Ci vuole una legge specifica che vieti burqa e niqab (e anche il velo nelle scuole, nelle università e in tutti gli edifici pubblici). La legge cui si è appellata ieri a Milano Daniela Santanchè, quella che vieta di girare in strada con il volto coperto, è inapplicabile al velo islamico, in quanto riconosciuto come «pratica devozionale» da sentenze sia della Cassazione che dei Tar, e da una circolare del Ministero degli Interni. Motivai il mio deciso "no" al burqa, e anche al niqab, quasi tre anni fa in questo articolo.

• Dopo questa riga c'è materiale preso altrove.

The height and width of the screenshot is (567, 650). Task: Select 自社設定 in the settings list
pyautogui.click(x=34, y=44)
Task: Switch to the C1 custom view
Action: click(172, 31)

Che il burqa, o il niqab, sia davvero un simbolo religioso, è discutibile. Ed è ancor più discutibile che esistano donne che volontariamente li indossano. Quelle presunte volontà sono figlie di plagio, condizionamenti culturali, nel migliore dei casi, su persone che neanche sanno cosa significhi esprimere una propria volontà autonoma. A prescindere dalla presunta volontà di chi lo indossa, è un simbolo di segregazione, un modello antropologico di sottomissione della donna e, per questo, un'offesa alla sua dignità. E' incompatibile con i diritti fondamentali e l'uguaglianza dei sessi garantiti dalle costituzioni democratiche. Dietro di esso c'è tutto il sistema antropologico, giuridico, culturale e politico dell'islam integralista. Seppure in clandestinità o nel privato, verrebbe de facto legittimato l'impianto della sharia, e non saremmo in grado di tutelare i diritti delle donne islamiche che il velo invece non volessero indossarlo e che volessero liberarsi dalla condizione di sottomissione che vivono in famiglia.
3 comments:
Bella scoperta, questo blog!
A prescindere dagli accenti fatalisti che non condivido, dimentichi una cosa: gli attivisti della Santanché, a dispetto della prosopopea utilizzata dal leader del Movimento per l'Italia, hanno strappato l'hijab a 3 donne, non il burqa né il niqab. Una significativa differenza per un atto meschino.
ma è stata solo 'na lotta tra fascisti!!!